On AKS I have a service of type LoadBalancer with 2 ports defined, one for general access (and two-way authentication) and the other for exclusive access from a Service Fabric cluster also on Azure. To achieve the exclusive access I changed the inbound rule on the VMs to only allow the SF Cluster to access. The problem is that I see often that the rule is reset to default, presumably because of a deployment that modifies the AKS service from Azure DevOps (although the LoadBalancer object never changes)
The LoadBalancer configuration looks like this:
apiVersion: v1
kind: Service
metadata:
name: myservice-loadbalancer
spec:
ports:
- name: public-port
port: 1234
targetPort: public-port
- name: service-fabric-port
port: 4321
targetPort: service-fabric-port
selector:
app: myservice
type: LoadBalancer
A possible workaround is to add the allowed IP to the LoadBalancer object, as recommended here: https://github.com/Azure/AKS/issues/570#issuecomment-413299212, but in my case that will limit the "public-port" also.
I cannot think on a different way out than creating two LoadBalancer objects, one per port.
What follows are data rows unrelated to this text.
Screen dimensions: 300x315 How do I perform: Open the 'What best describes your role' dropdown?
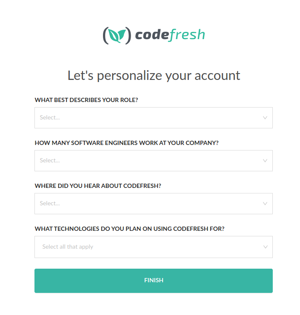click(x=154, y=118)
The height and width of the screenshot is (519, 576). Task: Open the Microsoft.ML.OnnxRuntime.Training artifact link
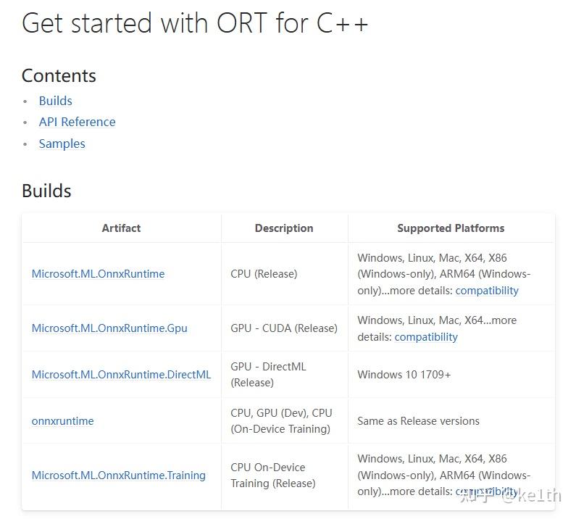[x=119, y=476]
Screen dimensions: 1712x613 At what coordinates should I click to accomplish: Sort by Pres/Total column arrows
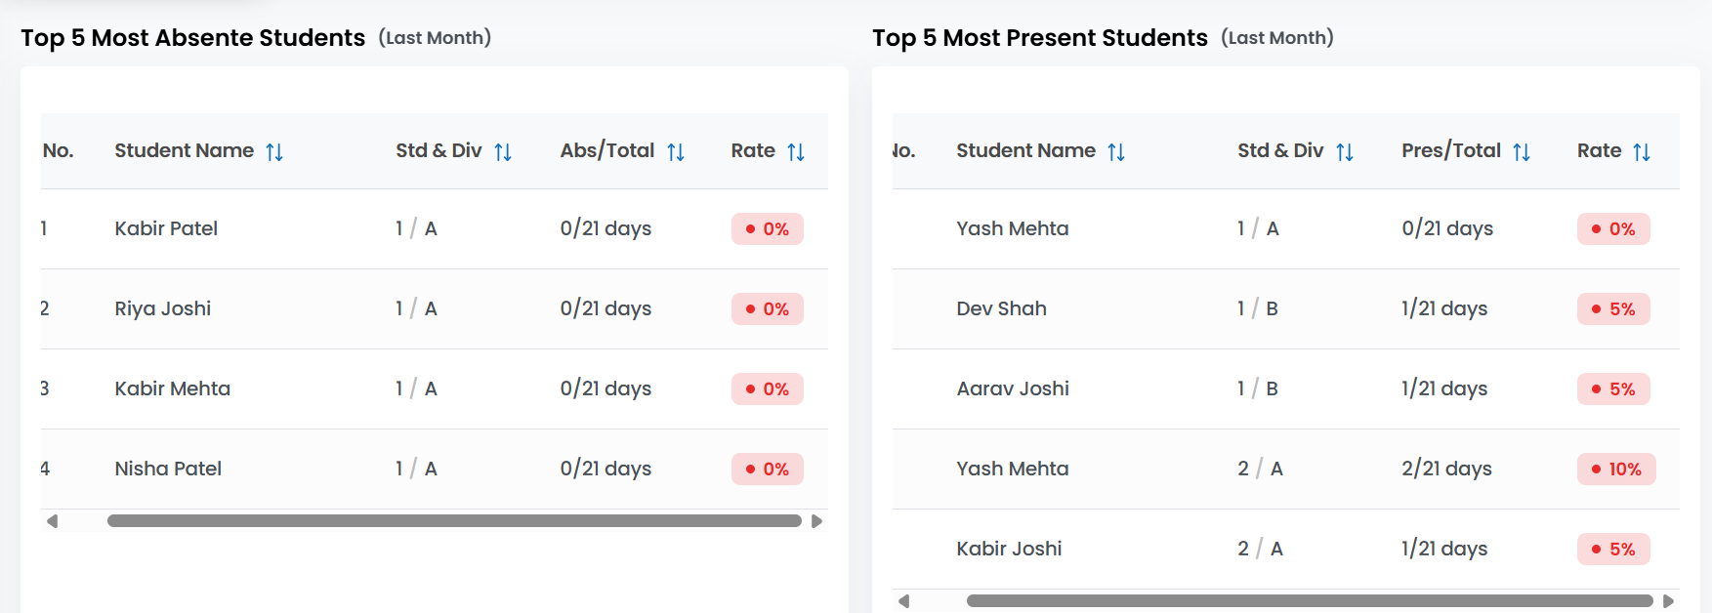pos(1522,152)
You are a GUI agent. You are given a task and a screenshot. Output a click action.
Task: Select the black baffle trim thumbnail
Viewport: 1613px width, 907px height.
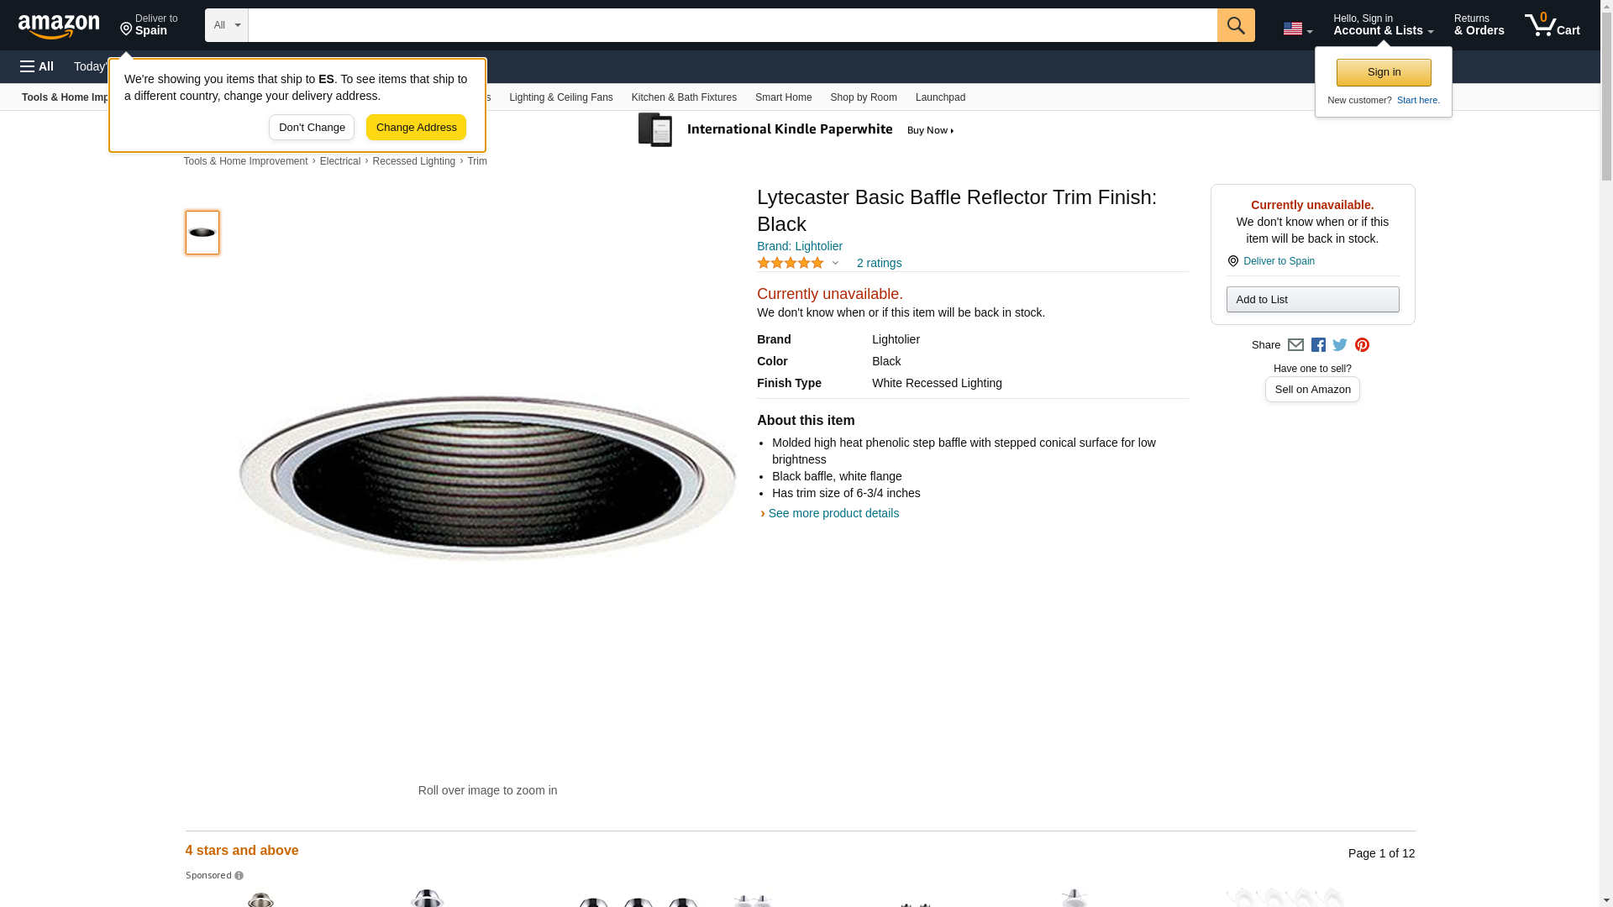[x=202, y=233]
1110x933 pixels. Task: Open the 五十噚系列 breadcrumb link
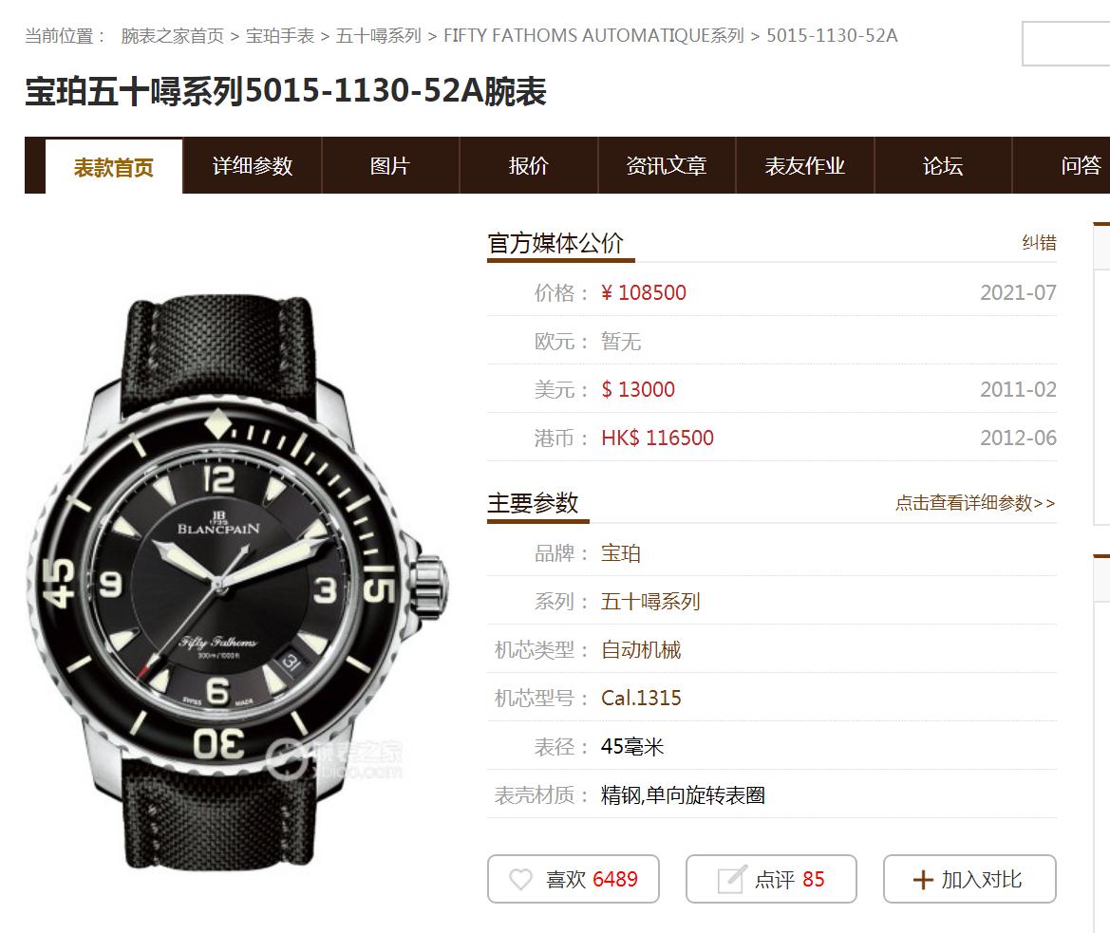pos(379,35)
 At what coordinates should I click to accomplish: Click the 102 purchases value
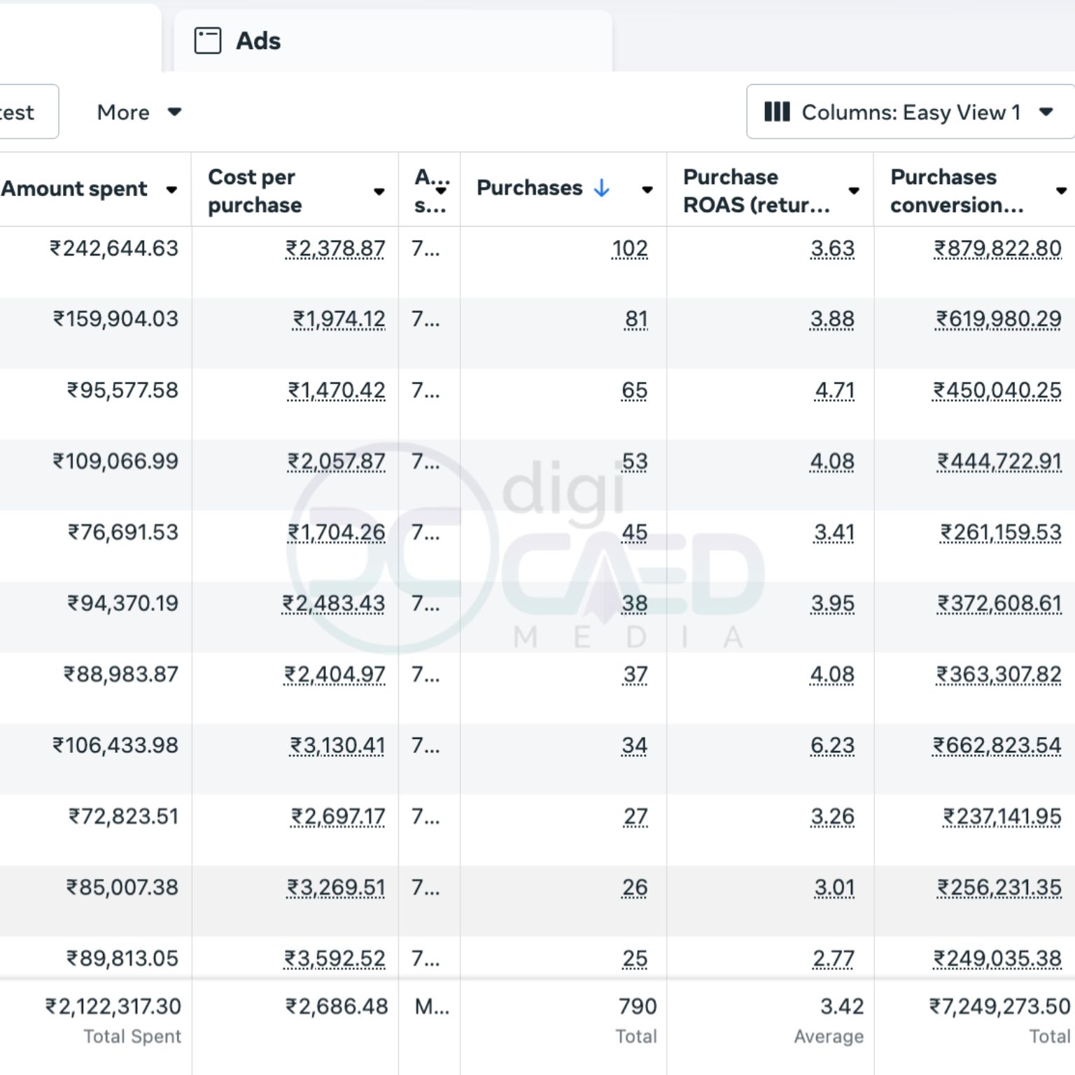pyautogui.click(x=629, y=248)
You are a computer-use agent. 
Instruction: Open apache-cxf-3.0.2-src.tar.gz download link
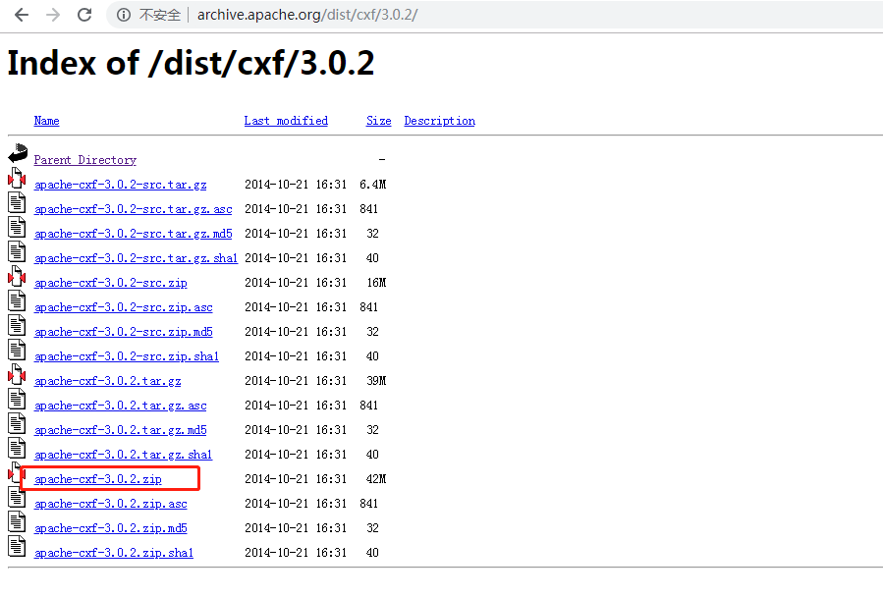pos(120,184)
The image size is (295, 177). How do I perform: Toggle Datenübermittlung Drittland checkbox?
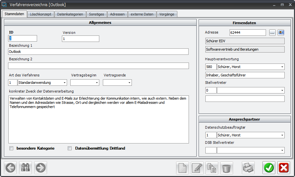(70, 149)
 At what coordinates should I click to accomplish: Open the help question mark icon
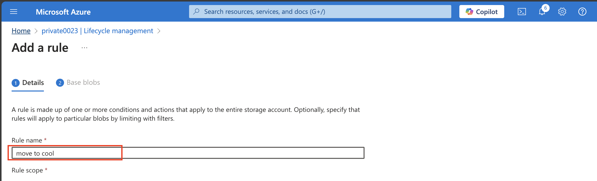point(582,12)
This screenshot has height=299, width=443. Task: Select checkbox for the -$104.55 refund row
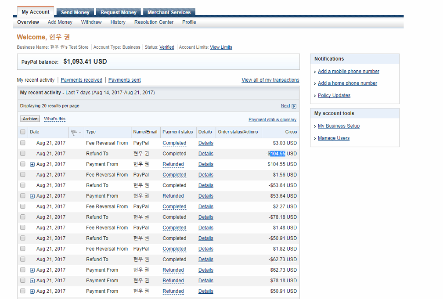pyautogui.click(x=23, y=154)
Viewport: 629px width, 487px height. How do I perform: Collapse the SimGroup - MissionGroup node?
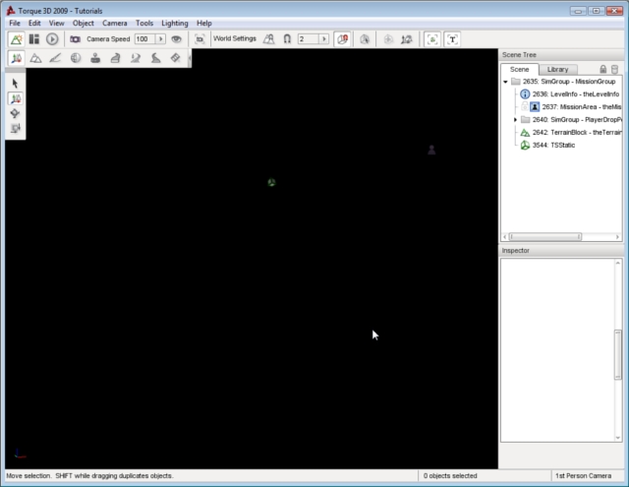505,82
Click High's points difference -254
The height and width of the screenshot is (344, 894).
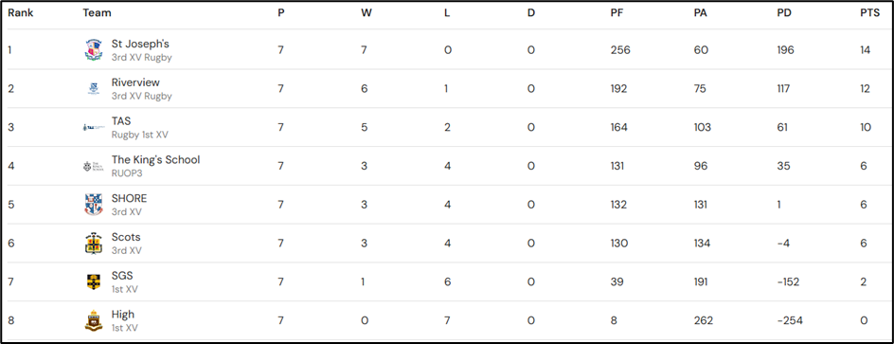tap(790, 320)

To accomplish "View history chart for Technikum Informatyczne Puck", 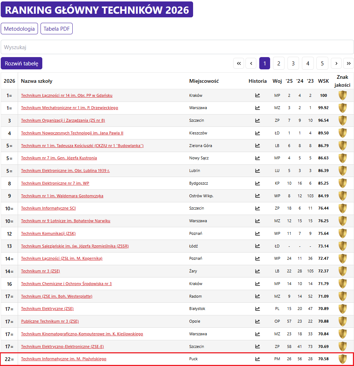I will [257, 359].
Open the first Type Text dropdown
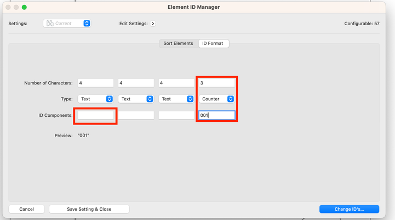 point(95,99)

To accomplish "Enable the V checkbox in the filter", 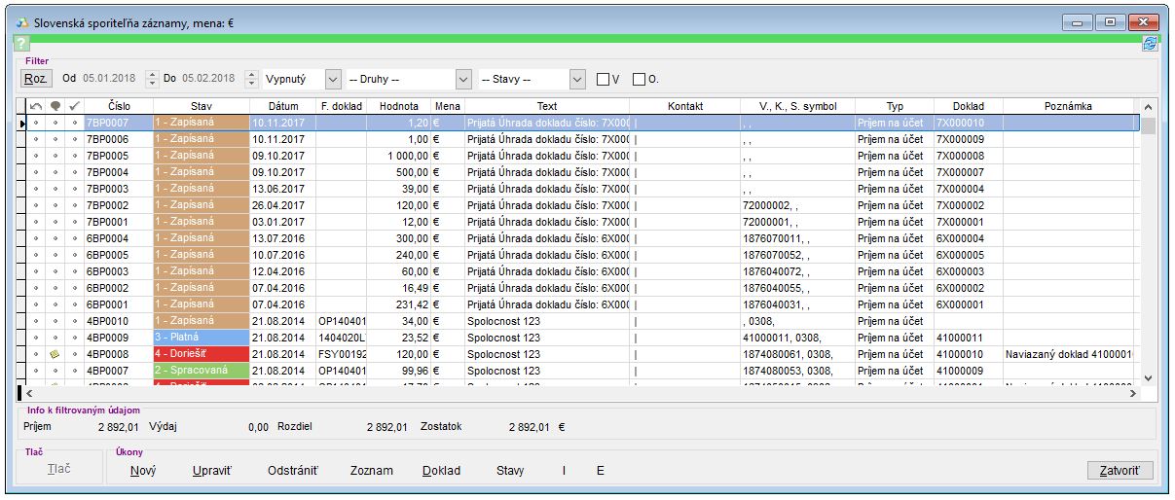I will (x=604, y=79).
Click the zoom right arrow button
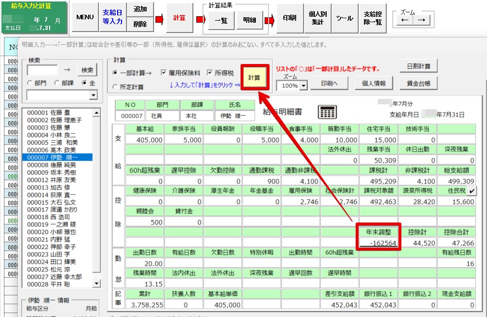Viewport: 487px width, 317px height. [422, 21]
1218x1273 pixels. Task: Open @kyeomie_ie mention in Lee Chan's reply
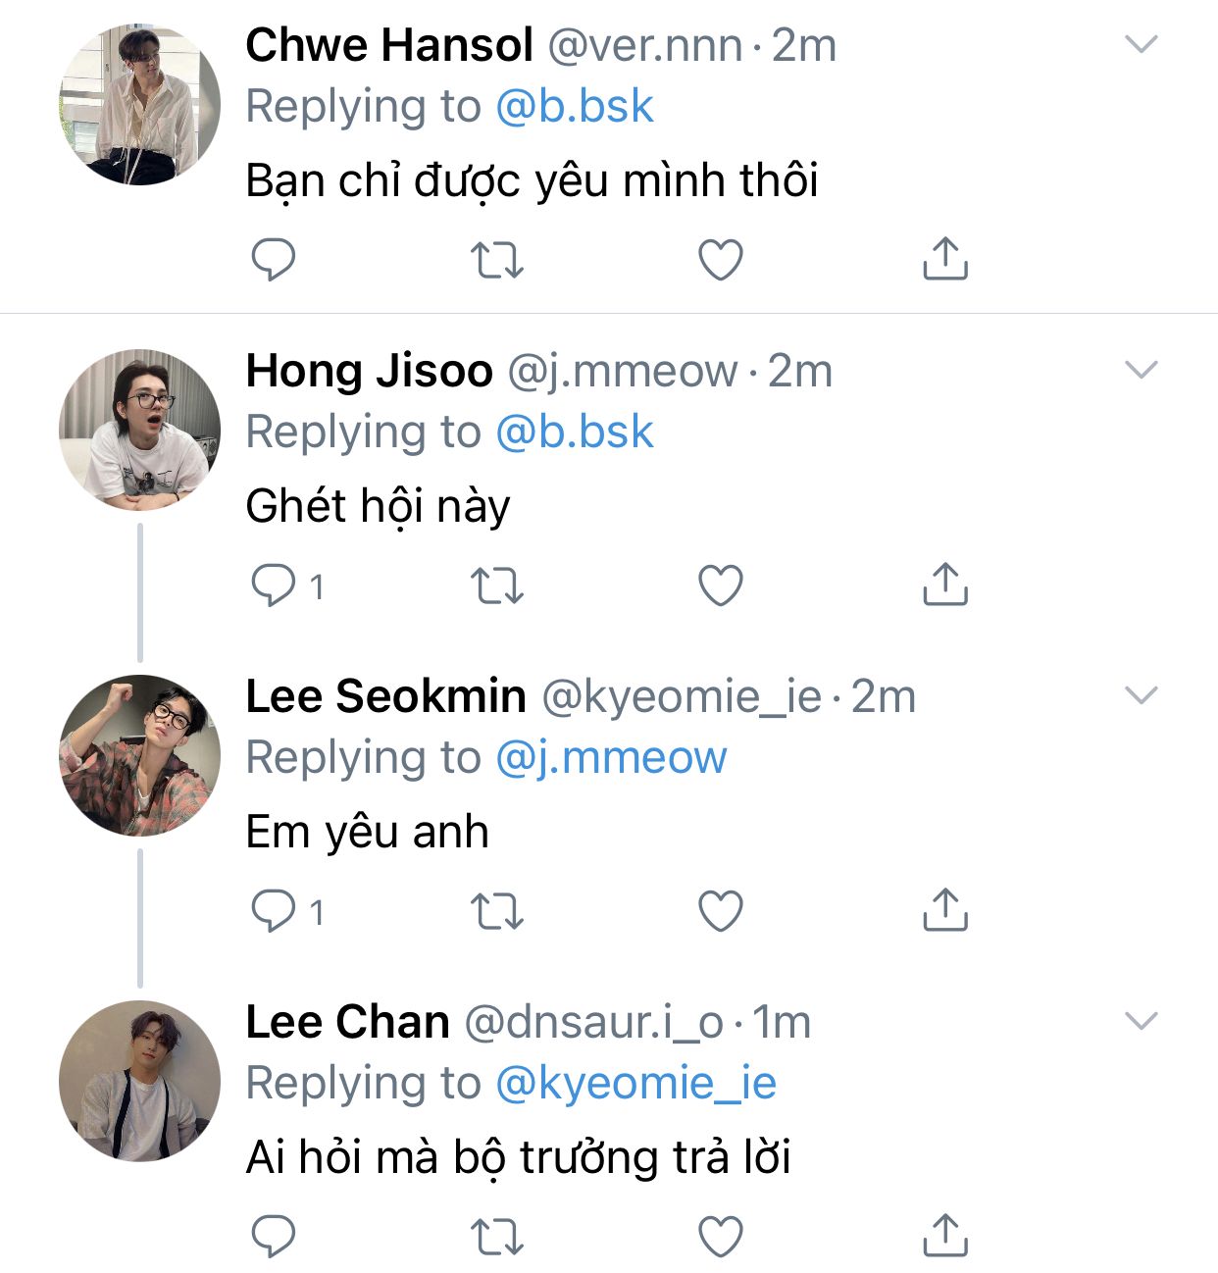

But it is not a clean workaround as: the service is the same only through two different ports, and this way I would have two IPs for the same service. Also and as mentioned on the link above changes to the inbound rules should be persistent.
* UPDATE * I change the inbound rule in the Network security group created for the aks cluster, aks-agentpool--nsg. These are the rules reset periodically by a culprit I cannot identify but I assume is the DevOps deployment.